Current technology now can:
- Transcribe Speech to text with accuracy equal to a human
- Extract keywords from the transcript
- Recognize images and return keywords describing their content
- Identify faces and link instances of the same face
- Recognize emotion.
These tools are just beginning to be used. We at Lumberjack System plan on adding more of these smart tools this year.
Future NLE technology will:
Misha's rendition of editing in the future.
- At the end of a shoot interviews are analyzed and delivered to the editor fully transcribed ready to search by word – a real phrase find instead of one that requires phonetic spellings to get a match.
- Key concepts are derived from the transcript and used to segment and label the transcripts with keywords, that are used to organize the clips. Subject (keyword) based timelines are automatically generated as an editing starting point.

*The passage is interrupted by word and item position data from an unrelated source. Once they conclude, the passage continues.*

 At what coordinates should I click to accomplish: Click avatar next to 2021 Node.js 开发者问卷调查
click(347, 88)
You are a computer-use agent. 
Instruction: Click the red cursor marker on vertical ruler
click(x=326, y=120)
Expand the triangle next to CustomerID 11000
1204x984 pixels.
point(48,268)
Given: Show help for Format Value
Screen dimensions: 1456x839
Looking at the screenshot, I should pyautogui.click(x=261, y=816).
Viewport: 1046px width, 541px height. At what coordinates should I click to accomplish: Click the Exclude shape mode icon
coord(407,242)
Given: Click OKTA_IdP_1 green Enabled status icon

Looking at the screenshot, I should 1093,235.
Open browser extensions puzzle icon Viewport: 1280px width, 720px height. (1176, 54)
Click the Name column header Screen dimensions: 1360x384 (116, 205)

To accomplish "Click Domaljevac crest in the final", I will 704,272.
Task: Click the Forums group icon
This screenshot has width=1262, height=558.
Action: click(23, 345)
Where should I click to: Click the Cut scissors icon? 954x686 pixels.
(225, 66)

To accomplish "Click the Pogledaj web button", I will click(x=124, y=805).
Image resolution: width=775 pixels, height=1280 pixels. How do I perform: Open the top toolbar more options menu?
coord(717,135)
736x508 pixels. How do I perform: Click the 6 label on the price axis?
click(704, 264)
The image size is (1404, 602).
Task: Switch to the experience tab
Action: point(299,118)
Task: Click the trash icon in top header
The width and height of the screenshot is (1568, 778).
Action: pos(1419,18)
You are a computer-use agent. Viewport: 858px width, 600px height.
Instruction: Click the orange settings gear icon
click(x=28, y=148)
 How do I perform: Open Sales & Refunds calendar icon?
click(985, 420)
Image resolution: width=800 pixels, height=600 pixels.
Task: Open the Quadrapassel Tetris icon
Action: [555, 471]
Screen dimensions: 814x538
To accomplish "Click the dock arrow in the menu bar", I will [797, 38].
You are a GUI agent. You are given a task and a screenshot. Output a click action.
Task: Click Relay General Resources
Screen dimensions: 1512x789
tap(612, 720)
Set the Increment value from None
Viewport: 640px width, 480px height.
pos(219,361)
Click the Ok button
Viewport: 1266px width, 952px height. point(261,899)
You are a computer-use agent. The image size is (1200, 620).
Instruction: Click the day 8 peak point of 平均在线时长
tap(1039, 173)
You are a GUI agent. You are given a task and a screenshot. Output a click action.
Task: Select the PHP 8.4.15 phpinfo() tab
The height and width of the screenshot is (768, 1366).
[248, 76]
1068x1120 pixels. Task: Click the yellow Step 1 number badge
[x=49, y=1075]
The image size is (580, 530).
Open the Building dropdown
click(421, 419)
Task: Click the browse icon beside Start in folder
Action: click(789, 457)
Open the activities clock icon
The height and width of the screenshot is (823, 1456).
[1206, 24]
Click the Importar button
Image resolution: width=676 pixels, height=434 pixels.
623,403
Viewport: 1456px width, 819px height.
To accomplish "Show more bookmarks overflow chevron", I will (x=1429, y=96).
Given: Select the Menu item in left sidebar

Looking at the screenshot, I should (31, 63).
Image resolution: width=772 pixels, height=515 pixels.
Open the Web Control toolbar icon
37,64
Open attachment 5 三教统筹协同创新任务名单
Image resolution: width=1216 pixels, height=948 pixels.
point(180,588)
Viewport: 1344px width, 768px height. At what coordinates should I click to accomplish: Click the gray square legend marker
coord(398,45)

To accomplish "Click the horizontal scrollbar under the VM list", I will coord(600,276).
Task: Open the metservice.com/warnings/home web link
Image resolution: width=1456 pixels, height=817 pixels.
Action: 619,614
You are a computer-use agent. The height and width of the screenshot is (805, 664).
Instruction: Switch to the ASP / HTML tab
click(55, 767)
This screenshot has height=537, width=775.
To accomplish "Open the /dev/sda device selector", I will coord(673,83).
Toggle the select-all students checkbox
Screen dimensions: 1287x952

- For scripted production, transcripts would be used to align all takes (or angles) of the same section of script to the script. (Not unlike Avid’s implementation of Nexidia’s technology in ScriptSync, but without Avid’s ScriptSync interface.)
- Highlighted are areas of strong emotion, with each emotion being tagged. (How useful would that be for reality TV?)
- People (talent, actors/characters) are recognized and grouped by face. Faces will need to be identified either by direct entry (once) or by comparison with social media, or a cast list.
- The b-roll is analyzed and identified by shot type (wide, medium, close up) and content, provided as keywords and organized into bins or collections.
All of these features could be implemented now, ready for you to be creative.
Heading into the future we’ll see more machine learning applied to post processes. While a general purpose “edit this for me” machine isn’t coming soon, it won’t be long before machine learning will be able to pull together a highly competent wedding, corporate, education or news video because these types of production, while not exactly formulaic, all follow a fairly strict pattern.
I consider whether this software can be creative in another article, but I believe that AI assisted human creativity is our immediate future. It will certainly make it easier for creative producers/preditors realize their vision.